Installée dans les locaux du laboratoire 3 S (Sols, Solides, Structures) sur le campus de l'université de Grenoble, cette machine nommée Giga, qui a coûté 1,2 million d'euros, fera des expérimentations aussi bien pour les civils que les militaires. Ce projet a en effet été financé par de la Délégation générale pour l'armement (DGA).

Giga, qui peut atteindre des pressions égales à 10.000 fois la pression atmosphérique, permettra "de mieux comprendre comment réagit le béton dans des situations violentes de chocs accidentels, d'impacts, de vibrations, de souffles", a ajouté le directeur du laboratoire 3 S, Jacky Mazars.

Pour les civils, la machine "servira par exemple à améliorer le béton des paravalanches, celui utilisé dans les tunnels ou les centrales nucléaires", a ajouté M. Mazars, en précisant qu'il existait désormais des bétons possédant la résistance des céramiques.
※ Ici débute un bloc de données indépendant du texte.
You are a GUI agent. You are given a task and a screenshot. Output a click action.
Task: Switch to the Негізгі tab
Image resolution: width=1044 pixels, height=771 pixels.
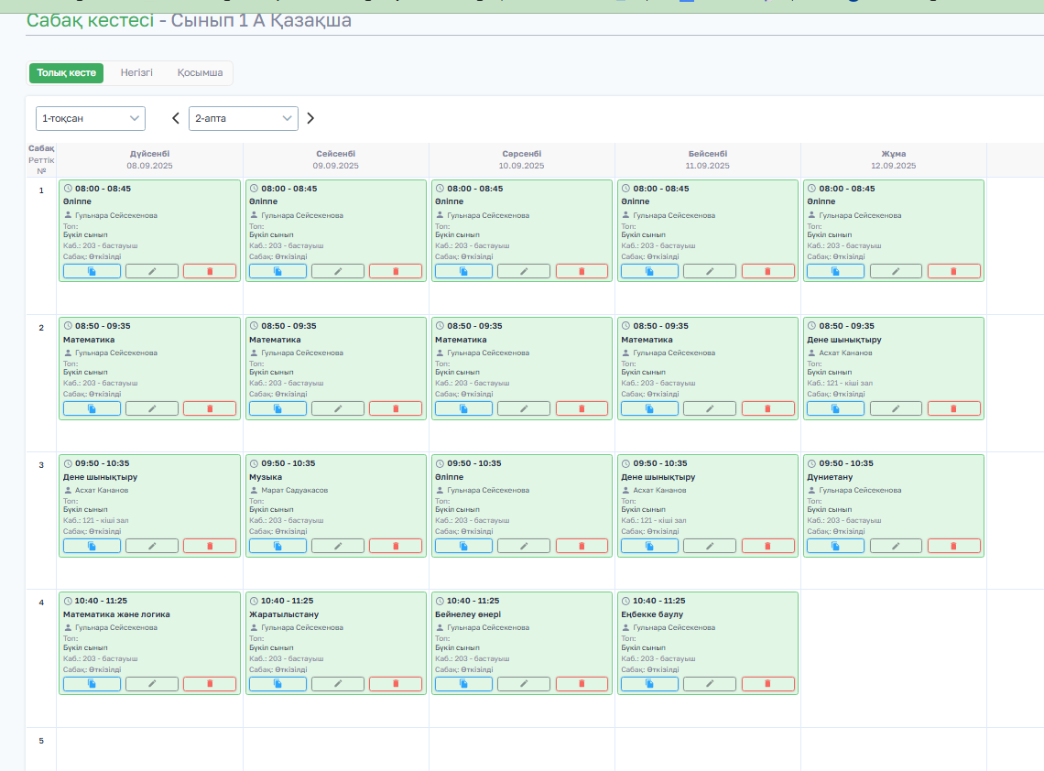point(136,72)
Pour l'armée, Giga permettra d'observer le comportement "des bétons face à des explosions ou des impacts, et cela permettra de faire des études de vulnérabilité et de développer des armes contre ces bétons", a expliqué un porte-parole de la DGA, Jean-Luc Fauquembergue, citant par exemple l'amélioration du missile SCALP-EG, qui est utilisé pour détruire les superstructures.